Selective muscle tropism of AAV2i8. (a) Quantification of luciferase transgene expression in three major tissues: cardiac (black bars), skeletal muscle (pooled hind limb and abdominal; gray bars) and liver (white bars). Tissue lysates were obtained from BALB/c mice (n = 3) at 2 weeks after administration of AAV2, AAV2i8 and AAV8 (dose 1 × 10¹¹ vg, tail vein) and subjected to luminometric analysis. AAV2i8 shows high transduction in cardiac and skeletal muscle and low transduction in liver. Luciferase levels are shown as relative light units normalized to protein levels determined using a Bradford assay. Error bars indicate s.d. (b) Vector genome copy numbers (luciferase transgene) in three major tissues: cardiac (black bars), skeletal muscle (pooled hind limb and abdominal; gray bars) and liver (white bars). Host genomic as well vector DNA was extracted from tissue lysates obtained from BALB/c mice (n = 3) at 2 weeks after administration of AAV2, AAV2i8 and AAV8 (dose 1 × 10¹¹ vg, tail vein). Host and vector genome copy number were determined by Q-PCR with specific primer sets against the lamin gene and luciferase transgene, respectively. AAV2i8 shows enhanced muscle sequestration and decreased accumulation in liver tissue compared with AAV2 and AAV8. (c) Luciferase transgene expression in major muscle sub-groups obtained from BALB/c mice (n = 3) at 2 weeks after intravenous administration of AAV2i8 (dose 1 × 10¹¹ vg, tail vein) packaging the CBA (chicken beta actin)-Luc cassette. Tissue lysates from five different muscle groups from the hind limb skeletal muscle (alternating black and white bars), three groups from the forelimb (alternating black and white bars), intercostals, cardiac, facial, diaphragm, tongue, abdominal and vertebral muscle types (black bars) were subjected to luminometric analysis.
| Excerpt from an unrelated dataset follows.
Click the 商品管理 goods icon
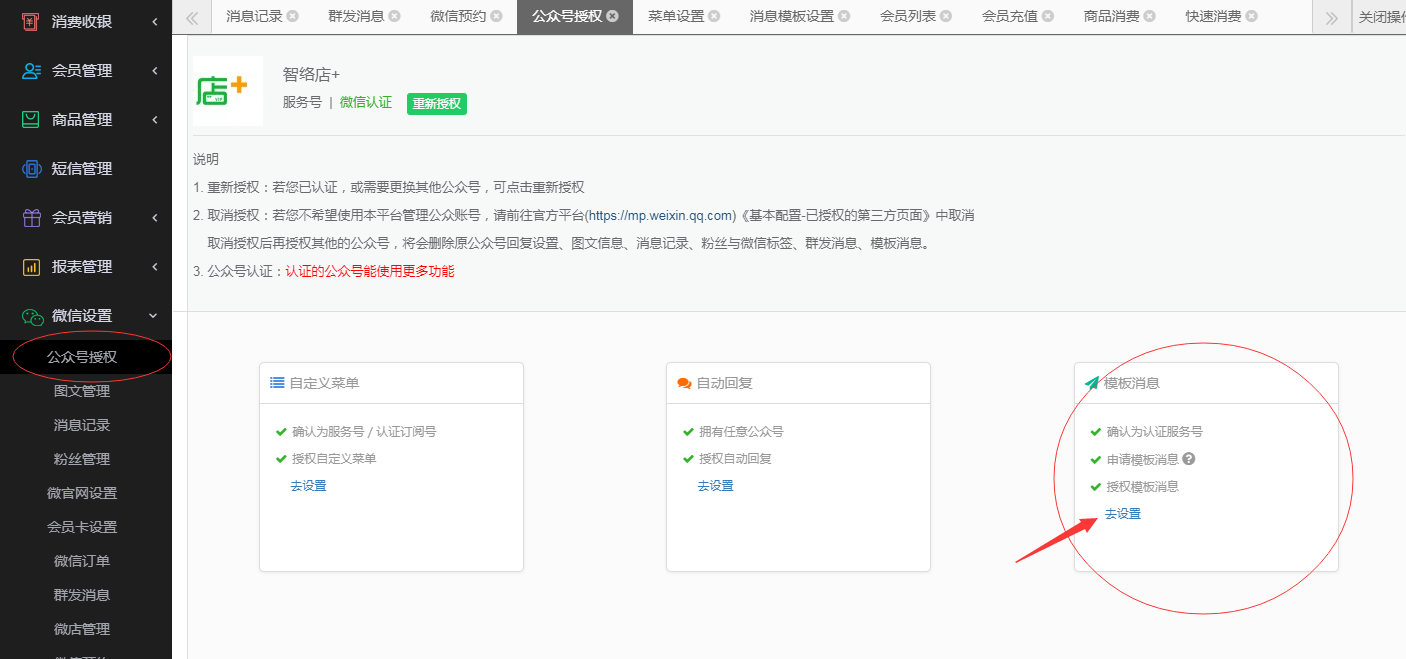 [27, 119]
Luciferase levels are shown as relative light units normalized to protein levels determined by a Bradford assay. Error bars indicate s.d.

Figure 3

Blood transport profile of AAV2i8. (a–c) Luciferase transgene expression in pooled skeletal muscle subgroups from right and left hind limb of BALB/c mice (n = 4) after isolated perfusion of AAV2i8 (black bars) or AAV8 (gray bars) into each saphenous vein. Tissue lysates prepared after administration of three different doses (1 × 10⁹ (a), 1 × 10¹⁰ (b), 1 × 10¹¹ (c) vg) in low (200 µl), medium (500 µl) or high (1 ml) volume of injection were subjected to luminometric analysis. Luciferase levels are shown as relative light units ormalized to protein levels determined using a Bradford assay. (d) Vector genome copy numbers recovered from blood at different time intervals after administration through the tail vein (n = 3). Whole blood DNA was extracted and analyzed by Q-PCR with primers against the luciferase transgene. AAV2i8 shows prolonged circulation compared with AAV8. Error bars indicate s.d.